TASK BRIEF —
Could you return the data below exactly as it appears?

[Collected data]

>>>

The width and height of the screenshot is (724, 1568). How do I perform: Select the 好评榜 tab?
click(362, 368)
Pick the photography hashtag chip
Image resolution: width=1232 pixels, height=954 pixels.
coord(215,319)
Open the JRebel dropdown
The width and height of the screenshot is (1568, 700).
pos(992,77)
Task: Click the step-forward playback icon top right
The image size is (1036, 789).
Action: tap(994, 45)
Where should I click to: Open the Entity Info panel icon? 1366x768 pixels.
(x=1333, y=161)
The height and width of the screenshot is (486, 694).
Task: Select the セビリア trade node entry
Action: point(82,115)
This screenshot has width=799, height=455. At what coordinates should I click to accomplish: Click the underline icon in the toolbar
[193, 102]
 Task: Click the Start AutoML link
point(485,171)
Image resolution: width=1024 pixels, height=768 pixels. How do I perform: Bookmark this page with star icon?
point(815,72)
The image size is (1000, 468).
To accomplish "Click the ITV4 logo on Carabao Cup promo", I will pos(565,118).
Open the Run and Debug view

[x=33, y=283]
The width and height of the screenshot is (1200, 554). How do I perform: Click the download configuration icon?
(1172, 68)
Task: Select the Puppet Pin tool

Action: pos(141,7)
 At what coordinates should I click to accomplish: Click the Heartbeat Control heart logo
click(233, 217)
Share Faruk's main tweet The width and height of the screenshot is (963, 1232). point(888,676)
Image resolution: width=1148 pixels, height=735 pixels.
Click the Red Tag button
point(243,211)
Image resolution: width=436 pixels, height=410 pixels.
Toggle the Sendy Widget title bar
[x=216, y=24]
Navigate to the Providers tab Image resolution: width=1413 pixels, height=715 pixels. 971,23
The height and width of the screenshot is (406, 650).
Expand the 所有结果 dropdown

<<<

RESPONSE AREA —
The width and height of the screenshot is (724, 1568). How do I perform: Select the 好评榜 tab?
click(362, 368)
Pick the photography hashtag chip
Image resolution: width=1232 pixels, height=954 pixels.
coord(215,319)
Open the JRebel dropdown
The width and height of the screenshot is (1568, 700).
pos(992,77)
Task: Click the step-forward playback icon top right
The image size is (1036, 789).
Action: tap(994, 45)
Where should I click to: Open the Entity Info panel icon? 1366x768 pixels.
(x=1333, y=161)
The height and width of the screenshot is (486, 694).
Task: Select the セビリア trade node entry
Action: point(82,115)
This screenshot has width=799, height=455. At what coordinates should I click to accomplish: Click the underline icon in the toolbar
[193, 102]
 Task: Click the Start AutoML link
point(485,171)
Image resolution: width=1024 pixels, height=768 pixels. How do I perform: Bookmark this page with star icon?
point(815,72)
The image size is (1000, 468).
To accomplish "Click the ITV4 logo on Carabao Cup promo", I will pos(565,118).
Open the Run and Debug view

[x=33, y=283]
The width and height of the screenshot is (1200, 554). How do I perform: Click the download configuration icon?
(1172, 68)
Task: Select the Puppet Pin tool

Action: pos(141,7)
 At what coordinates should I click to accomplish: Click the Heartbeat Control heart logo
click(233, 217)
Share Faruk's main tweet The width and height of the screenshot is (963, 1232). point(888,676)
Image resolution: width=1148 pixels, height=735 pixels.
Click the Red Tag button
point(243,211)
Image resolution: width=436 pixels, height=410 pixels.
Toggle the Sendy Widget title bar
[x=216, y=24]
Navigate to the Providers tab Image resolution: width=1413 pixels, height=715 pixels. 971,23
The height and width of the screenshot is (406, 650).
Expand the 所有结果 dropdown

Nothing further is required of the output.